The Grantee acknowledges the consideration provided herein (absent
the
Grantee's agreement to this Section 10) is more than Garmin is obligated
to pay, and the Grantee further acknowledges that irreparable harm
would
result from any breach of this Section and monetary damages would
not
provide adequate relief or remedy. Accordingly, the Grantee specifically
agrees that, if the Grantee breaches any of the Grantee's obligations
under this Section 9, the Company and any Subsidiary shall be entitled
to
injunctive relief therefor, and in particular, without limiting the
generality of the foregoing, neither the Company nor any Subsidiary
shall
be precluded from pursuing any and all remedies they may have at
law or in
equity for breach of such obligations.

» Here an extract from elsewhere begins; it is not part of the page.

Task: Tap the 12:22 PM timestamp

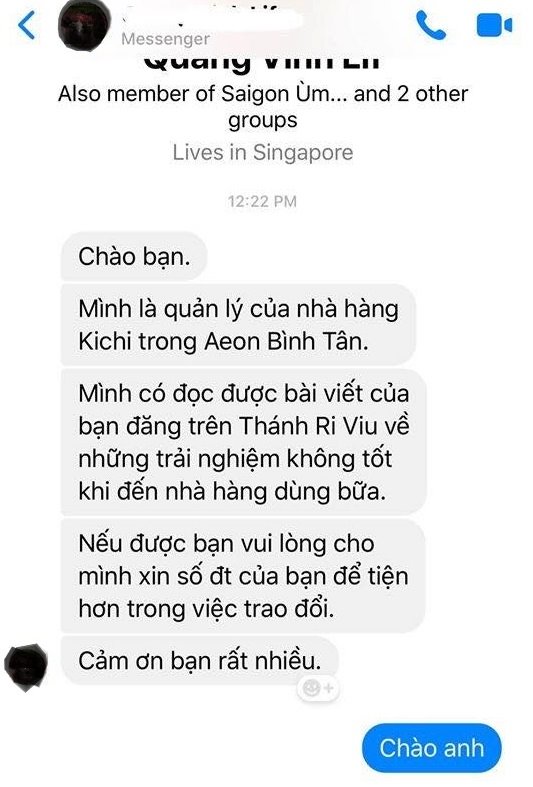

In addition, this SAR shall
terminate immediately the first date on which the Grantee engages
in such
activity and the Board shall be entitled on or after the first date
on
which the Grantee engages in such activity to require the Grantee
to
return any Shares obtained by the Grantee's exercise of this SAR
to the
Company and to require the Grantee to repay any proceeds received
at any
time from the sale of Shares obtained by the Grantee's exercise of
this
SAR (plus interest on such amount from the date received at a rate
equal
to the prime lending rate as announced from time to time in The
Wall Street Journal)
and to recover all reasonable attorneys' fees and expenses incurred
in
terminating this SAR and recovering such Shares and
proceeds.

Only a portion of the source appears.